The following day I got up early drove out to Rapid City (everything is so spread out in South Dakota!) to meet a friend for breakfast, one of my co-moderators in the Facebook parenting group I help to moderate. It was a joy to sit down with someone who just gets it, who parents a child who has lived through trauma and who subscribes to the same parenting philosophy Matt and I use in interacting with our kids. It was so nice to meet her and spend a few hours together!

Our van’s brakes had been grinding, and it was in desperate need of an oil change, so after my breakfast date, I called around to local repair shops and sat around for a couple hours while our brake pads were replaced and oil changed – not super exciting but necessary. I didn’t get back to the rest of the family until around 2:00, which limited our afternoon options, but Matt and David researched some choices, and we ended up taking a scenic drive and getting out and walking around a bit. South Dakota is so beautiful!

The next day it was time to head out, so we packed ourselves up and started the long drive back home. We had one more attraction to see along the way – the Corn Palace!

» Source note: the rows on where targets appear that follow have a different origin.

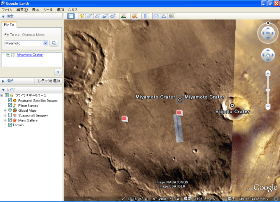
Task: Click the search magnifier button
Action: click(x=54, y=43)
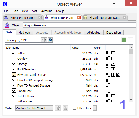Close the StorageReservoir1 tab
The width and height of the screenshot is (139, 118).
(40, 17)
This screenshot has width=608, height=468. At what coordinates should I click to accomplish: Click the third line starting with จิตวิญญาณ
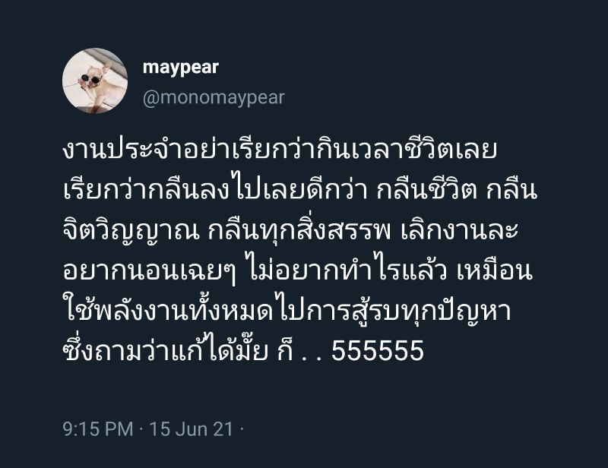(x=290, y=231)
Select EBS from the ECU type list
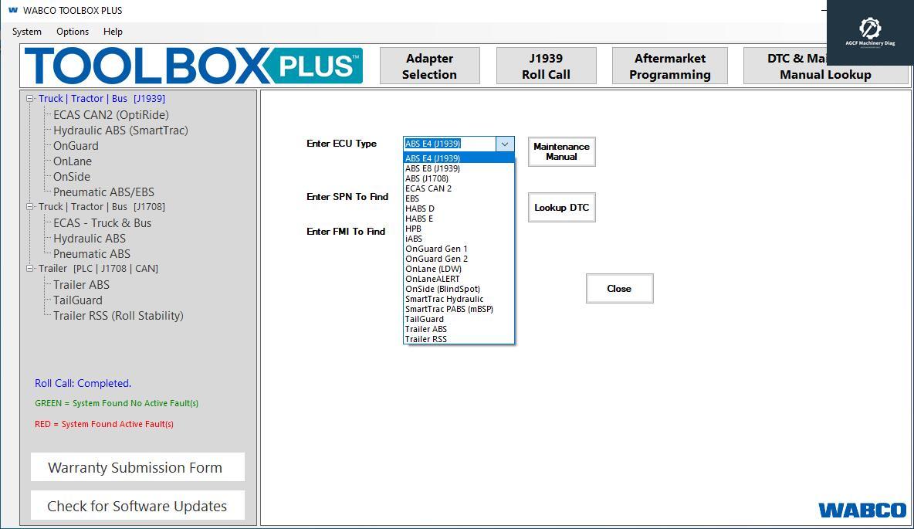The width and height of the screenshot is (914, 529). coord(412,198)
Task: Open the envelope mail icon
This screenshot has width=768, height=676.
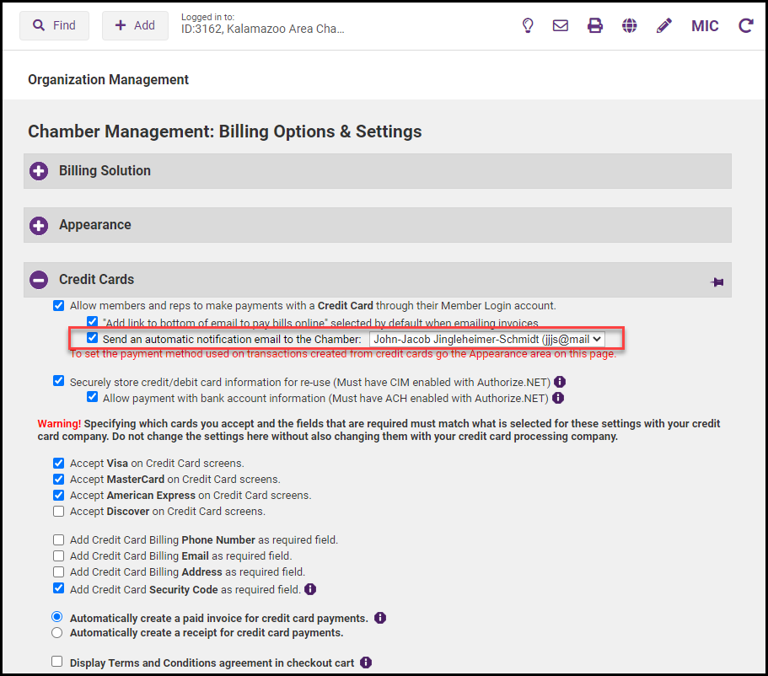Action: click(x=561, y=25)
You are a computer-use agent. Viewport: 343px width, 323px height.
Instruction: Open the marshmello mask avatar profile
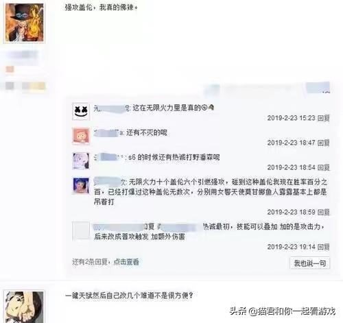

And then after an overnight stop in Omaha on the way back, we made it home 🙂 Overall, it was a great family vacation time. There was some drama, but overall, the kids did really well with the driving time, and we really enjoyed our time as a family in South Dakota. It was so nice to have my mom and David there, too. The kids love hanging out with them, and though our night time adult hangouts were shorter than we would have liked, it was good to get even those little bits of time. We got to enjoy experiencing a new place together and talking about our country and its history. All in all, I’d say it was a successful vacation!